Liavek, de Megan Lindholm, Steven Brust et Gregory Frost

Liavek c’est tout d’abord un univers partagé, créé dans la deuxième moitié des années 80 par Emma Bull et Will Shetterly. Comprenez par là, un univers dont se sont emparés bon nombre d’auteurs pour le faire évoluer et y faire vivre des personnages récurrents ou non. Liavek c’est aussi un recueil de nouvelles, inédit, n’ayant pas d’équivalent aux US, édité par ActuSF, regroupant les textes de Megan Lindholm (Alias Robin Hobb), Steven Brust et Gregory Frost. Mais Liavek c’est surtout une ville, en bord de mer, dont le  port permet un commerce florissant et où les habitants possèdent, dès leur naissance, un don tout particulier appelé leur « jour de chance » qui leur confère une part de magie. Libre à eux ensuite de l’utiliser ou non.

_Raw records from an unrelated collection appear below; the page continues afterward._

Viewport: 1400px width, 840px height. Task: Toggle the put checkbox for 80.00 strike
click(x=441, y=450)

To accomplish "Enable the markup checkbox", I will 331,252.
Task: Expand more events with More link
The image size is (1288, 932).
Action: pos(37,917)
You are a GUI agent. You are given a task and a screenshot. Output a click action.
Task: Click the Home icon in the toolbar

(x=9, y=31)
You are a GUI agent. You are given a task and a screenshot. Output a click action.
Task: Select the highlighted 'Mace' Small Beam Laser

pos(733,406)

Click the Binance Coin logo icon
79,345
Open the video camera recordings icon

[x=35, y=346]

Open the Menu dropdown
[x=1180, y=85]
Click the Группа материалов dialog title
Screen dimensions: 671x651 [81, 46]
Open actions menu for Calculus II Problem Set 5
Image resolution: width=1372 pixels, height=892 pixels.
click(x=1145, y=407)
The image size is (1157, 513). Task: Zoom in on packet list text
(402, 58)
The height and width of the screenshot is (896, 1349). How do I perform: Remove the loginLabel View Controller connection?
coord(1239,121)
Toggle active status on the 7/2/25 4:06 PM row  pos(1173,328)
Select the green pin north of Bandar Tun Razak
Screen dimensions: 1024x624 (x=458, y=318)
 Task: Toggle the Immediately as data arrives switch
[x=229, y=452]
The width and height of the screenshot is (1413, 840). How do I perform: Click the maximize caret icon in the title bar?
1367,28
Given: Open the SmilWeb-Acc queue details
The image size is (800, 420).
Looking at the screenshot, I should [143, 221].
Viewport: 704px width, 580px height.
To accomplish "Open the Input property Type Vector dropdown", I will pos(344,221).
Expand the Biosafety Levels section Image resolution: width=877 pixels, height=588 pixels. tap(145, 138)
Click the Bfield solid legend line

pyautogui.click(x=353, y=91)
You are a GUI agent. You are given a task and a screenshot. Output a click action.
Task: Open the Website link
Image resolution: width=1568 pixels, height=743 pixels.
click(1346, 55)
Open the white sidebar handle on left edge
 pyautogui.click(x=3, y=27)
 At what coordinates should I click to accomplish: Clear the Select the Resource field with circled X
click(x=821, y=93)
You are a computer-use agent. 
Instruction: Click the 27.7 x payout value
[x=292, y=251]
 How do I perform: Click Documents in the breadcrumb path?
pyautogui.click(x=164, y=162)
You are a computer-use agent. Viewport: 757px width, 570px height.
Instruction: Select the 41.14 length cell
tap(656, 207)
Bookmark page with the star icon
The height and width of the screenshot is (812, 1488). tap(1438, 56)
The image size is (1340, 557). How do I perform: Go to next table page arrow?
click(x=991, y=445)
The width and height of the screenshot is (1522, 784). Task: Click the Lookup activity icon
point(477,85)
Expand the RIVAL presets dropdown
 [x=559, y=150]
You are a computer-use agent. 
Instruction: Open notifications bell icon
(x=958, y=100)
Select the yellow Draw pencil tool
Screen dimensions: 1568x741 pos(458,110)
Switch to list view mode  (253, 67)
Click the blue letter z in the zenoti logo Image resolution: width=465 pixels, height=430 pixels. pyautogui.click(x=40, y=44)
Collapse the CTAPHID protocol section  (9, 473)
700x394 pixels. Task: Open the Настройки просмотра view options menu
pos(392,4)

Couverture du recueil Liavek

Comme je vous le disais dans le « à propos » de ce blog, je ne suis pas un habitué, un grand lecteur de fantasy. Tout d’abord parce que, gamin, le nombre de pages d’un roman fantasy me terrifiait, et puis parce que je n’ai lu que peu de choses finalement. Je citerais, pour les romans les plus plaisants jusqu’à aujourd’hui, les deux premiers tomes des Révélations de Riyria de Michael J. Sullivan (les 4 autres romans n’étant pas encore édités en France) et le premier tome du Cycle Drenaï de David Gemmell, Waylander. Je n’ai d’ailleurs jamais rien lu de Robin Hobb… Oui je sais, je vous entends d’ici me dire « Non mais allo quoi ?! »

Passons ! C’est en lisant le numéro 18 de la revue Fiction que j’ai eu le plaisir de découvrir un avant goût de Liavek. Une nouvelle complète intitulée Hasard de naissance, issue du recueil, placée au centre du Mook comme une mise en bouche. J’ai tout de suite été intrigué par le personnage de Kaloo, jeune orpheline à la recherche de son jour de « chance », sa date d’anniversaire, élevée par une patronne d’auberge, devenue apprentie d’un sorcier dont l’honnêteté  est toute relative.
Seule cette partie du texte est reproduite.